When the asset's price is higher than its worth, it is overbought.

Traders use a range of tools to determine an asset's "true" value. This engulfs tools from fundamental and technical analysis to daily news items that may shift the asset's perception. In the crypto space, it is difficult to gauge an asset's worth because traders tend to factor in its potential.

Many bubbles were created in such a way. For example, Pirate Chain (ARRR) is a privacy coin designed to make blockchain transactions completely anonymous by default. In contrast, Bitcoin transactions are merely pseudonymous. Based on the supposition that ARRR is bound to grow because of its privacy, many traders have overbought it.

overbought.png Novel privacy coin Pirate Chain (ARRR) is prone to wild price fluctuations, source: CoinMarketCap.com

However, what they haven't taken into account is that privacy coins are the least likely to be widely adopted by crypto exchanges because they would trigger regulatory authorities into action. Therefore, while the value of privacy may be in demand, it is not likely that privacy coins will reach a significant market cap.

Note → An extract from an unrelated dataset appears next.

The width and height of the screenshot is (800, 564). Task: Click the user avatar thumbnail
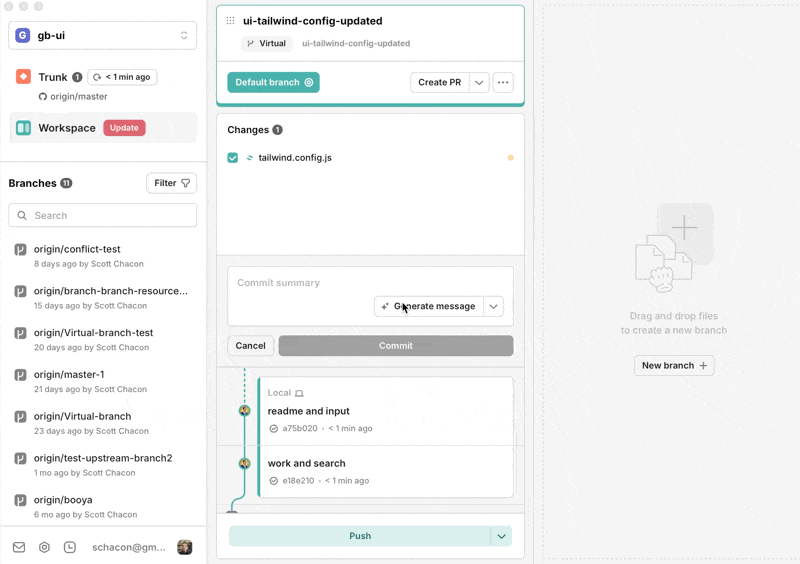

Moreover, when traders see high buy walls for a particular asset, they tend to place a buy order even higher than that, driving the price up even further. This dynamic creates an overbought asset where the price is higher than normal for consecutive days or even weeks. Eventually, a price pullback happens because there is no price support for the asset's worth.

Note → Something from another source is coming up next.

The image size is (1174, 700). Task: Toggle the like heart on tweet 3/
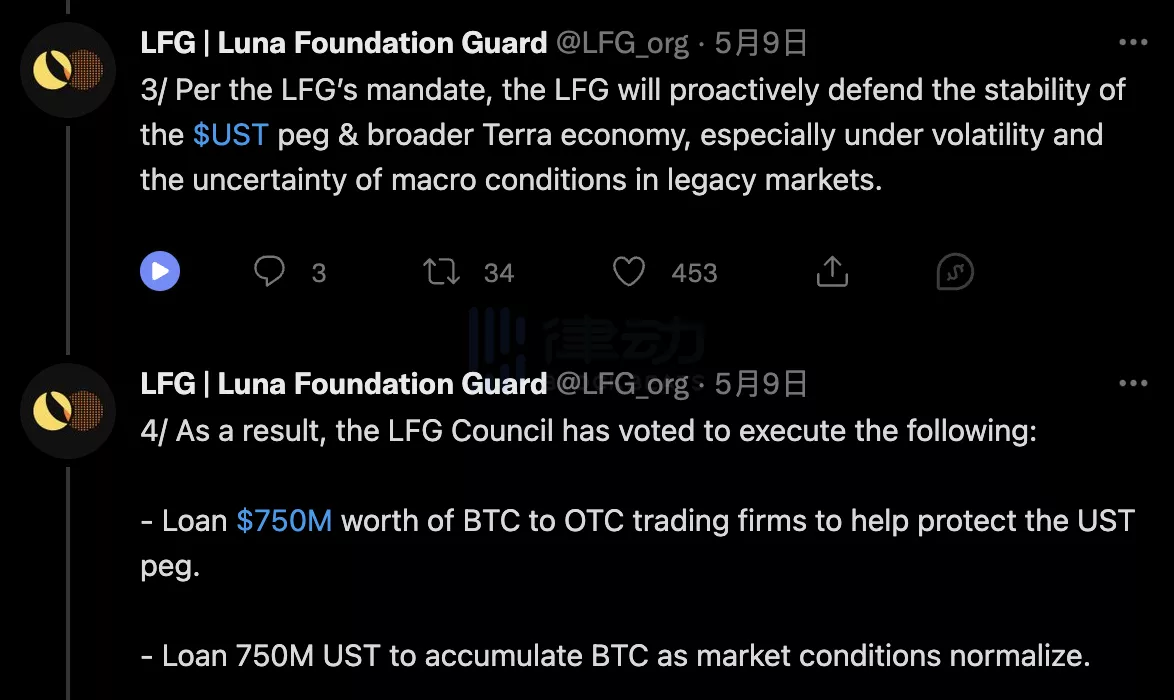[628, 271]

In the cryptocurrency market, which largely consists of small market cap coins, those crypto assets that are overbought are usually so because there is too much liquidity. Because it is easy to enter or exit the market when there is high liquidity, this also means that it is easy for sellers to suddenly close their profits.

The most popular tool to gauge whether an asset is overbought is the Relative Strength Index (RSI). It measures a price momentum, so a trader can see if the price level is coming toward a rally or a selloff. If RSI is over 30, this indicates a bullish momentum - the price should go up.

btc-candlesticks.png Bitcoin's price represented by candlestick chart with an RSI, holding at 55, source: TradingView.com

If RSI is above 70, this means the asset is probably overbought. On the other hand, the 40 – 50 range is usually the price support level - the asset's real worth depending on current market conditions. With that said, it bears keeping in mind that technical indicators like RSI are not forecasters.